## EXTRACT
Having an online voting arrangement introduces the need... removes the secret balloting process, particularly if people can also vote in person during the meeting. Need to keep track of who has voted and who hasn't. Will that change the character of the LC voting process? I agree with the goal of increased participation, but online voting is fraught with many problems that can't be resolved. On the otherhand we might decide we don't care about people's ballots (?)

Audio between NYC and Mexico City: wiring both rooms while avoiding feedback problems seems like a major challenge, no idea how that will work. Would like to have a fallback plan to think about; if it doesn't work and we try to conduct the meeting with it, it will be absolutely miserable.

Also curious about how we'll select panelist; I really like the idea.

Jamie, in response: everyone should start thinking now about who would be good panelists

audio feedback loop: Agreed; maybe we can discuss that at next face-to-face support meeting, figure out a fallback that will definitely work

anonymous voting: last year we had both online and in-person voting, and that was even more complicated. Would like to simplify it by not having in-person voting, only online. Last year this was designed technically to preserve an anonymous ballot; system kept track of which orgs voted but didn't link that record to the vote they cast.

That said, any time you log in and vote, there will probably be a way to guess who voted for whom.

This is an important political decision for LC; Jamie proposes that this is a comrpomise to make wider participation possible. dkg agrees that this is an ok tradeoff

mallory: providing streaming audio for folks not in MXC or NYC; last year there was an audio stream; i didn't watch the video; and there was an IRC channel that someone could read from. I don't necessarily need the two-way, but i do want the stream to follow what's going on.

jamie: i really want bidirectional audio somehow; for other folks, we should try for one way audio (outbound) and have a text channel back (similar to last year). ~30 second lag is OK for that arrangement.

dkg: are we going to record this? are we going to discourage others from recording?

Jamie: not opposed to recording it, though it's tough to do something with 9 hours of audio. Any objections?

jack: i'm curious about how the reflections from panelists would be structured? will each panelist cover specific reports? or specific areas that they're involved in? or less connected that way?

jamie/alfredo: we haven't made any decisions there.

jamie: probably looser than stricter. give panelists leeway to discuss what they think is important. each would get all the reports, and then they could pick up the themes that they wanted to discuss.

jack: seems like it might be a good idea to make sure all reports should be covered. maybe ask ahead of time to ensure there aren't any huge holes.

alfredo: why should we put someone on a panel to discuss hillary's financial report or even the membership report. they're critically important reports, but i don't know if a panelist could make reasonable commentary on it. I was thinking we'd take jamie's report, divvy it up by themes and have the panelists present parts of them. So we don't do all the reports, just the political report from the director. i might be off-base, though.

## STATED PROBLEM A
Reproduce the entries from the line containing "Task: Close the Connect Account dialog" through the end of the entries, swapping "Screen dimensions" for "Screen size" and leaving everything else unchanged.

## DATA SHOWN
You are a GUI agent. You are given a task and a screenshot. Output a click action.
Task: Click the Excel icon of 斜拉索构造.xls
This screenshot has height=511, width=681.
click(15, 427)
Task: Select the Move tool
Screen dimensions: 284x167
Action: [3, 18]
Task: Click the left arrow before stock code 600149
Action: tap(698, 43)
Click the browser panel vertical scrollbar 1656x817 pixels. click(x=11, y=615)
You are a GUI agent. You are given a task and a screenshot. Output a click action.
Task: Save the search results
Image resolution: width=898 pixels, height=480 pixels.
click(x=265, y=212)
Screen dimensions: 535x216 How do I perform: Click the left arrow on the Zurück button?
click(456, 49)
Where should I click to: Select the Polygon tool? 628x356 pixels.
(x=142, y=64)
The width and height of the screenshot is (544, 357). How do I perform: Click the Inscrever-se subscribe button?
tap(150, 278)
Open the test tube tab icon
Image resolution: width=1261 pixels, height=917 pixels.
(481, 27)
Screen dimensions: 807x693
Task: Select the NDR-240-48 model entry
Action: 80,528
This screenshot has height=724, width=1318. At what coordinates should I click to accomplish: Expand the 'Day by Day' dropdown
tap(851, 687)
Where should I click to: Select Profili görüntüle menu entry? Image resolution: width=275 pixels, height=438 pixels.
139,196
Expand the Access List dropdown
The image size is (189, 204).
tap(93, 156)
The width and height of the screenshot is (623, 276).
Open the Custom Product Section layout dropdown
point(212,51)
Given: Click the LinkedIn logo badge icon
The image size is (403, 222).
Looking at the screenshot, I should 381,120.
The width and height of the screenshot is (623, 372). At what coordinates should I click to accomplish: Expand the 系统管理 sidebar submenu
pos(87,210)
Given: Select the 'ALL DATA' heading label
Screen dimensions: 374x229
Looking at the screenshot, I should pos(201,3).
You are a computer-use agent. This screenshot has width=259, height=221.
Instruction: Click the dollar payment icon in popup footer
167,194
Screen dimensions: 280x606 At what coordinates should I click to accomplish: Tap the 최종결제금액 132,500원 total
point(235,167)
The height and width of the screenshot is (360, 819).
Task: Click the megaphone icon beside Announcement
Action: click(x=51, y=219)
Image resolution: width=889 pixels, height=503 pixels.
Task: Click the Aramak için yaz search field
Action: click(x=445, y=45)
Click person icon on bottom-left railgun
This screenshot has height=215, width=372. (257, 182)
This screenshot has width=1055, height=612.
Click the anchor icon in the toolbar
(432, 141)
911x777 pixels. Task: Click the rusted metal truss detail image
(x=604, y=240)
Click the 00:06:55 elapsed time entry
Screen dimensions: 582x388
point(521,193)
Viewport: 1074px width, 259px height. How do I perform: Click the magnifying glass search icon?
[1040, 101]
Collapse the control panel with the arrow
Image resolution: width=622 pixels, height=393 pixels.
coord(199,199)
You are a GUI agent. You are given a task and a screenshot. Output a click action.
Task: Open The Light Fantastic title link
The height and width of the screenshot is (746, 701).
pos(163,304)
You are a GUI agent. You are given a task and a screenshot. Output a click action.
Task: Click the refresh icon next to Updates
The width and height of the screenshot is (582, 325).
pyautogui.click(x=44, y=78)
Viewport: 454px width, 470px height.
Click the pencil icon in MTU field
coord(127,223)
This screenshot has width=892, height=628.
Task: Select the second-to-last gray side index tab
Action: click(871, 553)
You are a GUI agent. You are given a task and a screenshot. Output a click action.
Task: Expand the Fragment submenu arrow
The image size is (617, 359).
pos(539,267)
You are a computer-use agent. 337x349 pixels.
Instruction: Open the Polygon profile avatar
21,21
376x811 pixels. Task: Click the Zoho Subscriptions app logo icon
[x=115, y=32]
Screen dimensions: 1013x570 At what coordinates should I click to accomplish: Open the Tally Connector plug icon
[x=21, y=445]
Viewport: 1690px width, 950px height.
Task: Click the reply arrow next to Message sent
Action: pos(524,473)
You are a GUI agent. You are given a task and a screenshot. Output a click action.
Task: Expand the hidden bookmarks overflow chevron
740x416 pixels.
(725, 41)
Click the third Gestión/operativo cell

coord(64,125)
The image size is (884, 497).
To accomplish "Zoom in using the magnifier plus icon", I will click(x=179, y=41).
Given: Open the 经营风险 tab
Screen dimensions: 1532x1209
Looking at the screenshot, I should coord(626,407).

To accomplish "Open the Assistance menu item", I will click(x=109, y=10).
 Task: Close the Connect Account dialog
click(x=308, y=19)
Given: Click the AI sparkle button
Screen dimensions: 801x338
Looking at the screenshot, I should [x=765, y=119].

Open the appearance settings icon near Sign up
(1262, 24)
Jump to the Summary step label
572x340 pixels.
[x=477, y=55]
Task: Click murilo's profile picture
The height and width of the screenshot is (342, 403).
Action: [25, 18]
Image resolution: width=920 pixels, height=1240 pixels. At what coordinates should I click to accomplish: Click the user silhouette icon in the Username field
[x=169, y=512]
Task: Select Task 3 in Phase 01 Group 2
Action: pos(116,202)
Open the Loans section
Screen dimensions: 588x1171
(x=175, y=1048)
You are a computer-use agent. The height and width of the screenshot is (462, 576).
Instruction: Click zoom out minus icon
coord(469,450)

## STATED PROBLEM B
Pick up the meeting notes on voting, audio and panelists where they stop, and continue them.

## EXERCISE RESPONSE A
 Task: Close the Connect Account dialog
click(x=308, y=19)
Given: Click the AI sparkle button
Screen size: 801x338
Looking at the screenshot, I should [x=765, y=119].

Open the appearance settings icon near Sign up
(1262, 24)
Jump to the Summary step label
572x340 pixels.
[x=477, y=55]
Task: Click murilo's profile picture
The height and width of the screenshot is (342, 403).
Action: [25, 18]
Image resolution: width=920 pixels, height=1240 pixels. At what coordinates should I click to accomplish: Click the user silhouette icon in the Username field
[x=169, y=512]
Task: Select Task 3 in Phase 01 Group 2
Action: pos(116,202)
Open the Loans section
Screen size: 588x1171
(x=175, y=1048)
You are a computer-use agent. The height and width of the screenshot is (462, 576).
Instruction: Click zoom out minus icon
coord(469,450)

## EXERCISE RESPONSE B
jamie: jack, you're expressing a concern that people won't read the other reports. but we'll distribute them ahead of time, and then also have them printed in front of them at the meeting. i think people will get more that way.

jack: maybe i misspoke; i don't expect that all the reports will be fully covered, i just want to make sure that the important points get covered.

dkg: from the perspective of thinking what it would be like to be asked to be a panelist, and being given a huge slew of reports and asked to talk about what's important, I might be less intimidated by being assigned a section and thinking what to present based on that. That might be easier than being given all the sections and needing to distill an analysis on the whole thing.

Jamie: do people have thoughts or proposals on panelists? Staff came up with Carlos Fazio, Mexican journalist. Great panelist: relatively well known in Mexico, good radical politics, a MFPL member. Any other ideas to put forth? Who we choose will be really important to the success of the meeting.

Jamie: also want to throw out: is it acceptable to have a panelist that's not a MFPL member.

dkg: wouldn't want a panelist actively opposed to being involved with MFPL; allies who aren't members seem fine

alfredo: this panel is as if we took Jamie and made him into six different activists from across the country, grouping their experiences, reflecting on your report. The relationship to the the report/MFPL's work needs to be relatively intimate and on point.

for example: we could take someone from SWAP to talk about massification of membership recruitment; but ??? is conversant with how MF/PL works internally, so we need some selections of people who know what's going on within the organization itself; members will know more about the on-the-ground issues. this is jamie's report!

jamie: our goal is to have people who are members; but our need is to have people who can converse intelligently about the goals of the organization.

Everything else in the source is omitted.